El sentido del pasado en el Renacimiento. Peter Burke. Trad. Sandra Chaparro Martínez. Akal. Madrid, 2016. 208 págs. 18 euros.

De entre los acontecimientos que precipitan o acompañan la llegada del mundo moderno, el descubrimiento de la Historia -de la Historia tal y como hoy la concebimos-, es quizá el menos conocido. Panofsky relacionó oportunamente esta nueva perspectiva temporal con el hallazgo de la perspectiva pictórica, formulada por Filippo Brunelleschi. Y Erich Fromm recordaba, en imagen memorable, que los relojes de Nuremberg sólo comenzaron a dar los cuartos a principios del siglo XVI. Sin embargo, dada la magnitud de tal suceso, una visión anecdótica o parcial resultaría insuficiente, y debe ser el análisis historiográfico, como el que ofrece Burke aquí, el que clarifique una revolución -pues de una revolución se trata-, de la que somos sus inmediatos herederos y tributarios.

Según Burke, el sentido de la Historia, la percepción del pasado, la propia temporalidad del tiempo, varían sustancialmente en entre los siglos XIV y XVI. De este cambio se derivaría una nueva forma de acercarse a los hechos que, para el hombre del medievo, resulta inconcebible.

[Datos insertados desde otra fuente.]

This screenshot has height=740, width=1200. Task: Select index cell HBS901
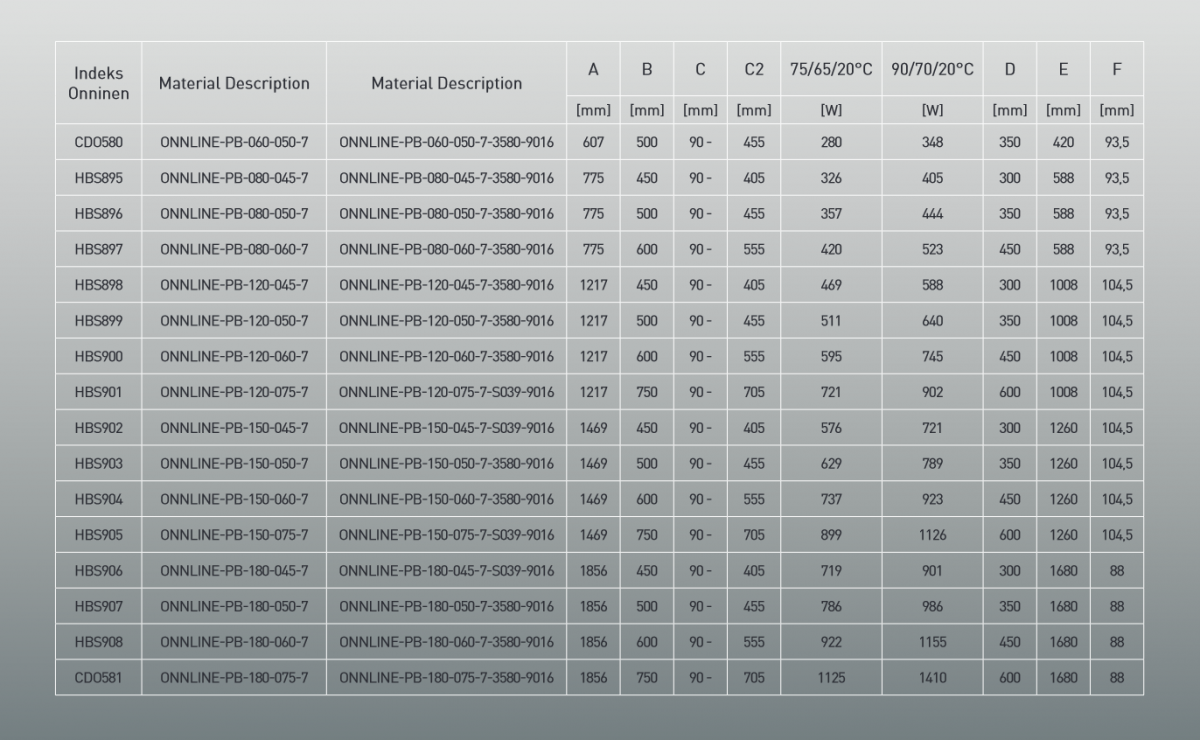pyautogui.click(x=98, y=392)
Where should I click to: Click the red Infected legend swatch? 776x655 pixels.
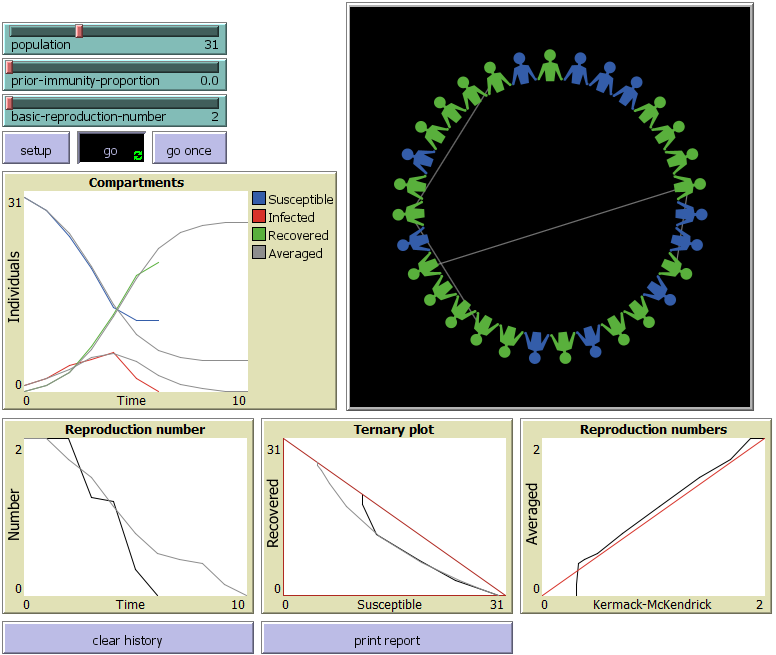259,217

Pero resulta inconcebible no porque no existieran crónicas y libros de Historia en la Edad Media, sino porque el modo en que se narran los sucesos prescinde voluntariamente de lo que hoy llamaríamos verosimilitud y rigor científico. Para el hombre del medievo la Historia es un continuo en el que Carlomagno y César son émulos y compañeros en la flor de la caballería. Por los mismos motivos, los hechos de las Escrituras se darán en ese tiempo sin tiempo de los mitos. Para Spinoza, sin embargo, y para toda la historiografía posterior, la Biblia será sólo un documento histórico. Un documento de primer orden, si se quiere; pero documento al cabo y obra de los hombres. ¿Qué ha ocurrido, pues, para que la percepción del pasado se deslice desde la acogedora, desde la promiscua intemporalidad del mito a la minuciosa cronología moderna? Burke advierte un primer cambio en la figura de Petrarca y su admiración por la Antigüedad pagana. Porque son, en efecto, el redescubrimiento de la cultura clásica, junto a la emulación de historiadores como Heródoto y Tito Livio, los que propician, en definitiva, tanto un mayor respeto a la cronología y los hechos, como la súbita conciencia de que la Antigüedad es antigua. Vale decir, irrecuperable, nebulosa, sumida en una profundidad histórica.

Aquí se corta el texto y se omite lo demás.